Each line below that includes "blue" counts once; report the total and nothing more.

» DATA EXTRACTS
'''
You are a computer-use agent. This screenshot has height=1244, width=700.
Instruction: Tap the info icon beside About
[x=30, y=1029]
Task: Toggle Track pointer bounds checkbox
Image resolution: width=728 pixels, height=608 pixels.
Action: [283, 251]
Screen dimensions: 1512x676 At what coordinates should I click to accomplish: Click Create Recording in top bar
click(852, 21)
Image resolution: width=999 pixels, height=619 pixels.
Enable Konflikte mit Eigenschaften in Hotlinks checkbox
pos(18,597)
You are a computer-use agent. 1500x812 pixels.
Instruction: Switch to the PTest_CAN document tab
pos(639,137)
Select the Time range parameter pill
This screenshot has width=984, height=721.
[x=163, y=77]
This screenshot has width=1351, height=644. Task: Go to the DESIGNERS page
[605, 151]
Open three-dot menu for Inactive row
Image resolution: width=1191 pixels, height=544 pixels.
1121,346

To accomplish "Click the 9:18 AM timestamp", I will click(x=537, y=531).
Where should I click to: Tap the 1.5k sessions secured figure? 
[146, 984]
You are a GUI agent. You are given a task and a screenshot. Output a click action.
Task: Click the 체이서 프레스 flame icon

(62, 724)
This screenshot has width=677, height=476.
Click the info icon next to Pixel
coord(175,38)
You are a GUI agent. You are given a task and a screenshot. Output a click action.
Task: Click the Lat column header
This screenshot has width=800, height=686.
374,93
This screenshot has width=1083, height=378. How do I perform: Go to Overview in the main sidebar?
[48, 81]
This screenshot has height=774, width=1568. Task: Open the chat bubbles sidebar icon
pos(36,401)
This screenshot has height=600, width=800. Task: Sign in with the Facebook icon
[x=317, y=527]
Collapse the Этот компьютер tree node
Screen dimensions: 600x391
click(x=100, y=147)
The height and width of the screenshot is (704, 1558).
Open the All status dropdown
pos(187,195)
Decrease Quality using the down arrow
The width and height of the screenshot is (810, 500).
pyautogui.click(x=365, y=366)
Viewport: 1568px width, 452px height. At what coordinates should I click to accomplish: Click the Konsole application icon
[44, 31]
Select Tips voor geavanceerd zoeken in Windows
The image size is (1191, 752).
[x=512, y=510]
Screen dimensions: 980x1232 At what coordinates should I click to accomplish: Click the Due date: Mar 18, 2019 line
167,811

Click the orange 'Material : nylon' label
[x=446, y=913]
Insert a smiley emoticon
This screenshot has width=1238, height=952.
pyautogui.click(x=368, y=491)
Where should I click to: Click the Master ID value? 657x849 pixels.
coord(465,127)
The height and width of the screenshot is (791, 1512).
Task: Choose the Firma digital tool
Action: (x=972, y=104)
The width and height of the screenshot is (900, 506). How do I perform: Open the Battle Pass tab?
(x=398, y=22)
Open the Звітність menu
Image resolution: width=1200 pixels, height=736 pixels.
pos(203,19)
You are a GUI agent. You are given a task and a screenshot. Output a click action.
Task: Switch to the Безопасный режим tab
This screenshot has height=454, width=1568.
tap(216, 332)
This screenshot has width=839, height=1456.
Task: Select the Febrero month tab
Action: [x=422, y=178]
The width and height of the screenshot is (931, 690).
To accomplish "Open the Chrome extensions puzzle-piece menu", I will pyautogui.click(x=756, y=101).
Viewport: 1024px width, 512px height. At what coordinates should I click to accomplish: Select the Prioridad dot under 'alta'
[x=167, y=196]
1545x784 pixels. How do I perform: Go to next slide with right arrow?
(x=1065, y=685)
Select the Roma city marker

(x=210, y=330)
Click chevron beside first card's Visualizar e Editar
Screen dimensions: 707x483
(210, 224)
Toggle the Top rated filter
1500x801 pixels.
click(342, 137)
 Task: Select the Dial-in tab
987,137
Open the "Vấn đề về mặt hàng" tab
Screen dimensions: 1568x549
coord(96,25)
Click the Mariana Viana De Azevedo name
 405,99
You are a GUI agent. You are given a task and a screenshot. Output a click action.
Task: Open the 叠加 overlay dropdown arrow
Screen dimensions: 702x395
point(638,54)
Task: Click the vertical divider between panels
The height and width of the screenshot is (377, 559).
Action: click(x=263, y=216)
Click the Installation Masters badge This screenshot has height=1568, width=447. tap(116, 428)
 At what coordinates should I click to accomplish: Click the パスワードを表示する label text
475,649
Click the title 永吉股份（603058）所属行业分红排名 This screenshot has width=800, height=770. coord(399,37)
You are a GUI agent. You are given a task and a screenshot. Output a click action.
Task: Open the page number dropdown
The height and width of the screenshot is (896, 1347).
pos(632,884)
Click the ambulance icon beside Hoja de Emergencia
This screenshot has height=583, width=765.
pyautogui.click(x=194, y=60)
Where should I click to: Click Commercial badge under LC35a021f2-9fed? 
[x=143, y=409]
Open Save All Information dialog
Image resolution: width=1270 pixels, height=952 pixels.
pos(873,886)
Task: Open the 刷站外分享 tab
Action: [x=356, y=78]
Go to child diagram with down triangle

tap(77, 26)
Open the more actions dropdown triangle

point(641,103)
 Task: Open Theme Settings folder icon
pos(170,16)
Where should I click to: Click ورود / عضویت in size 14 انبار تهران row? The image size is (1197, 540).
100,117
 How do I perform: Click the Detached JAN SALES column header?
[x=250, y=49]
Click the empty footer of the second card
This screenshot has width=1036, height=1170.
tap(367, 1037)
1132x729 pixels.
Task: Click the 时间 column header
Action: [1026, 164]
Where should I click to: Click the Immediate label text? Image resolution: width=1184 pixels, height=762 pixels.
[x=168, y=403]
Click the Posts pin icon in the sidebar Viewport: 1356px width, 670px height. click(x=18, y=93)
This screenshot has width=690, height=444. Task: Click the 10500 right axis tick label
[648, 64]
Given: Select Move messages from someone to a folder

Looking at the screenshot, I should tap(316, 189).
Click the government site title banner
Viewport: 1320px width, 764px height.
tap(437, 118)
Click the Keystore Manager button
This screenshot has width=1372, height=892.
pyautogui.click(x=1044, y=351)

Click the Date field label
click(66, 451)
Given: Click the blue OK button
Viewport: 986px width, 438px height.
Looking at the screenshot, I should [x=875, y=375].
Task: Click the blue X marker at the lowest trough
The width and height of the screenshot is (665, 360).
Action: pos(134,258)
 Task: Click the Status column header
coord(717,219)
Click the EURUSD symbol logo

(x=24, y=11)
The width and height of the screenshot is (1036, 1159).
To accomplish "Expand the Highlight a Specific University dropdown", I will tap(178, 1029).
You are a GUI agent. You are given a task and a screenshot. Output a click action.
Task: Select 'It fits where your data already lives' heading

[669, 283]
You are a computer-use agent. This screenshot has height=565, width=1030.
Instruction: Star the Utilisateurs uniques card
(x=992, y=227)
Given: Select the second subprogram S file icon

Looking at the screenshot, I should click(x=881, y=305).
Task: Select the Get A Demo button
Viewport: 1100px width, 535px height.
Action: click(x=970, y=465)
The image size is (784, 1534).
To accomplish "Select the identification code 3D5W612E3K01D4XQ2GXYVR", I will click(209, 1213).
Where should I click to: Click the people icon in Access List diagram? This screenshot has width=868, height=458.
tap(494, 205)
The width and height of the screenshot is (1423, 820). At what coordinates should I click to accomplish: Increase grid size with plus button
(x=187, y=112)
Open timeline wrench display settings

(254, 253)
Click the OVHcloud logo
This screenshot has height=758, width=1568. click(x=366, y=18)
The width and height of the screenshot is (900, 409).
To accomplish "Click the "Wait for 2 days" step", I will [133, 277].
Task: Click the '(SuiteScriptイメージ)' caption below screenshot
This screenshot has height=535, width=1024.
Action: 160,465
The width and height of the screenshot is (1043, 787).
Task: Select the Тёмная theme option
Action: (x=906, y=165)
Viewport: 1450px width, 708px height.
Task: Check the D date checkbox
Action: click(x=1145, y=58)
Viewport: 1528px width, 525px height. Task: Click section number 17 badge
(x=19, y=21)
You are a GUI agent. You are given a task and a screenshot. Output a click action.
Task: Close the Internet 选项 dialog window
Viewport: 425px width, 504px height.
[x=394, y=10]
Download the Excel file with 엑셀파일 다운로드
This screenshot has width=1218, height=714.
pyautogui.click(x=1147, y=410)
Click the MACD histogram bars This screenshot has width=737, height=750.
'''
» EXERCISE RESULT
2